I’m(30m) from Scotland but have lived in Spain since 2017 I was a musician and music teacher I’ve been an English teacher (just kind of fell into it and turned out to be quite good at it) and I’ve lived in a few different cities and I’ve run summer camps for English learning. I’ve been in the north of Spain since September after I got a bit overwhelmed with living in a huge city as a neurodivergent person it was getting a bit much for me.i always thought Spain would be my forever home. I decided to travel Latin America between leaving city life in Barcelona and moving up here.

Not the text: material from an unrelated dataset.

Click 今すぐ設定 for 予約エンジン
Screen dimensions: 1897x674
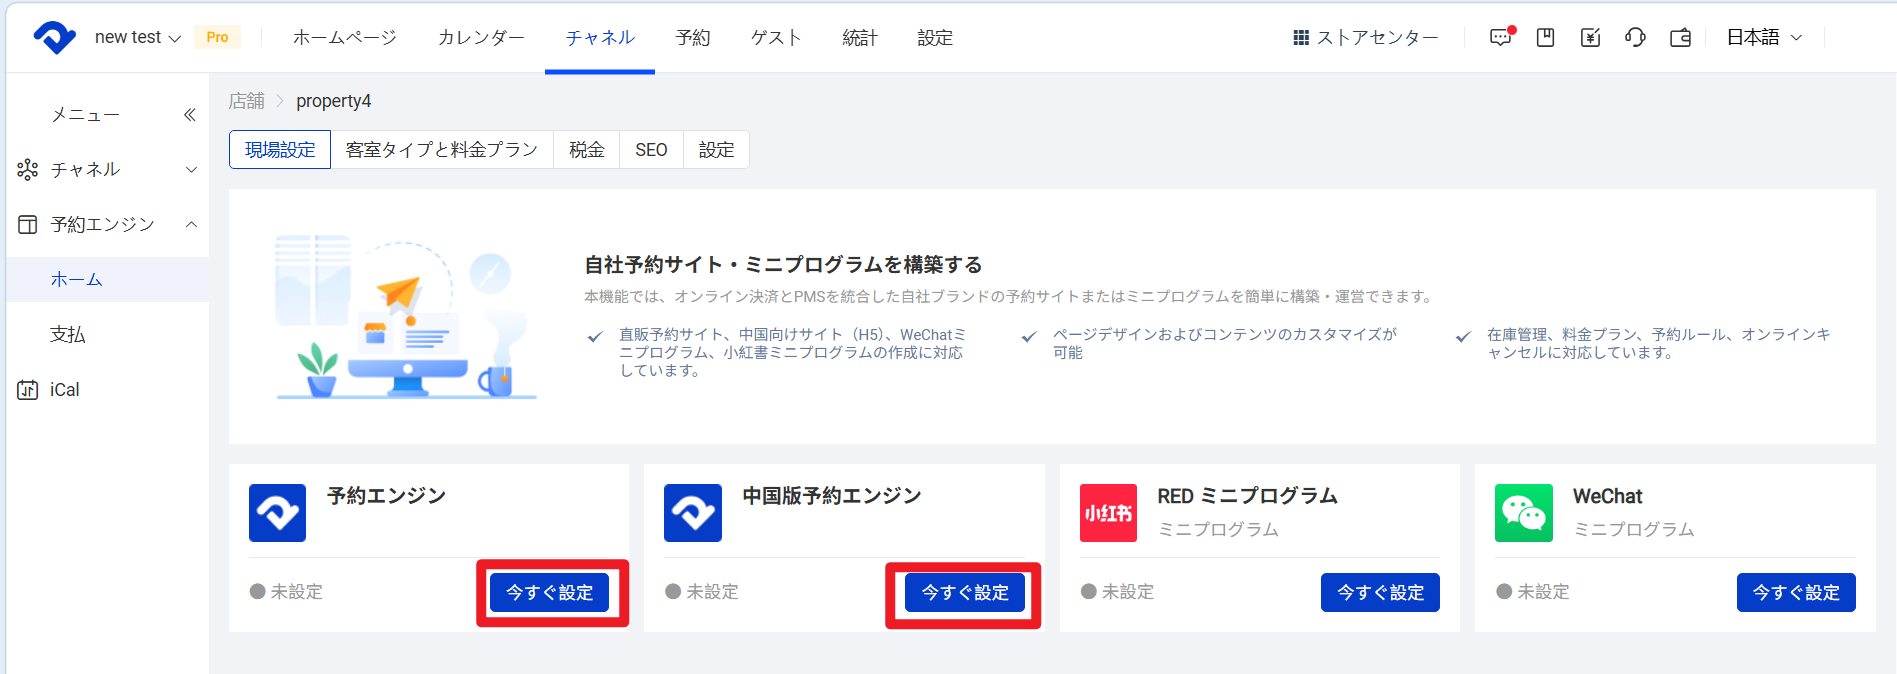(549, 592)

I have an ok job my living situation is ok not ideal but very cheap. But things just aren’t how I thought they would be after 4 months. I miss my friends and my family I’m struggling to make friends here and feel quite unmotivated to start from scratch when I have friends already I’m speaking to frequently at home and I’m falling into a bad cycle where I just go to work and sleep during the week and wander around on my own listening to podcasts on weekends.

In the back of my mind I have been toying with moving back home to Scotland…

Ive noticed there is limited career prospects in Spain and though I am an experienced English teacher after 6 years my pay doesn’t reflect it. I love the Spanish way of life but I think it would be a good idea to go to graduate school in the UK to try and have a feasible job in the future so I’m not living pay check to paycheck.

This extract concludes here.